### Source data

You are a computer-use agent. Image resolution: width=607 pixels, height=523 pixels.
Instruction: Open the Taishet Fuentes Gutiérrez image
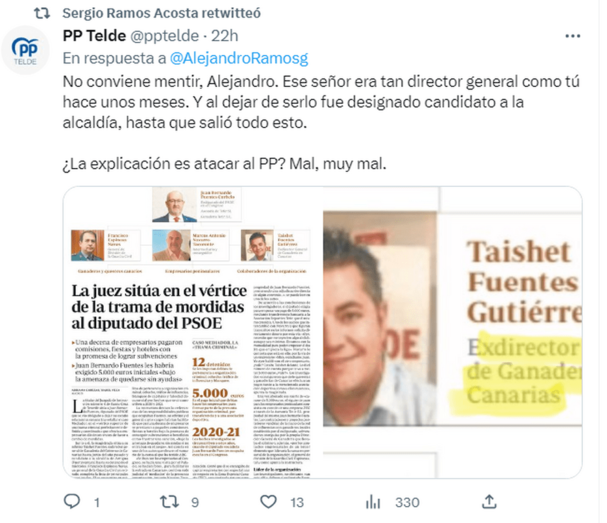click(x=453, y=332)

######
### Source data

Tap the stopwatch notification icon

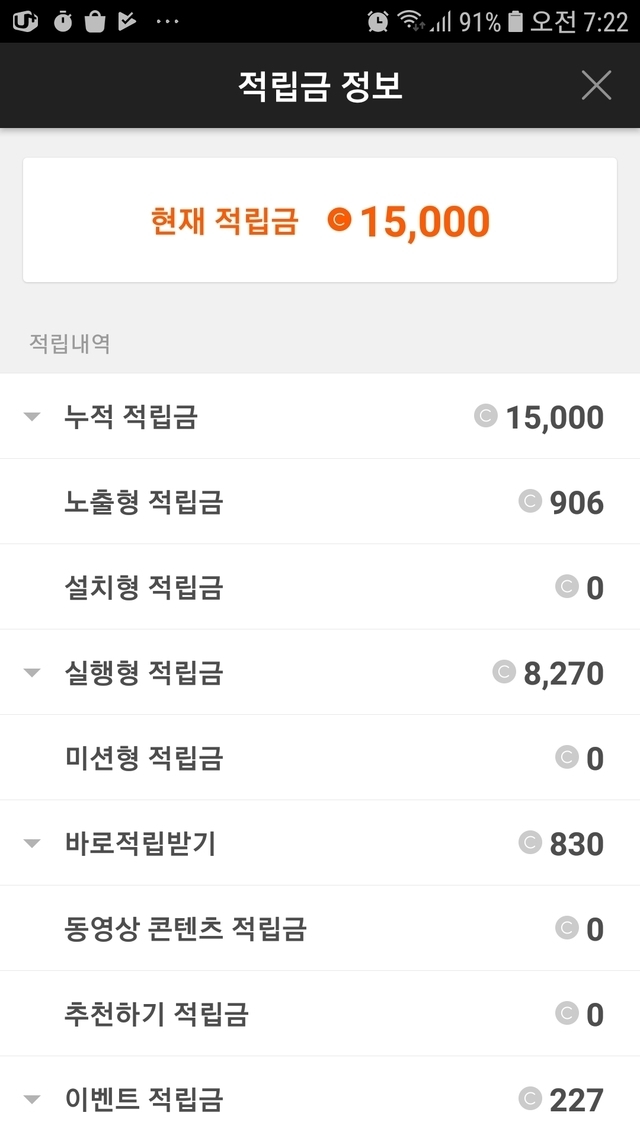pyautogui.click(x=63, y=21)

######
### Source data

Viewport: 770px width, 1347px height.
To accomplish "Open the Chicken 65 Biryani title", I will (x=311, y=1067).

######

__Work required__
Note down each line above where the word "height" occurs.

__Exercise answer__
You are a computer-use agent. Image resolution: width=607 pixels, height=523 pixels.
Viewport: 770px width, 1347px height.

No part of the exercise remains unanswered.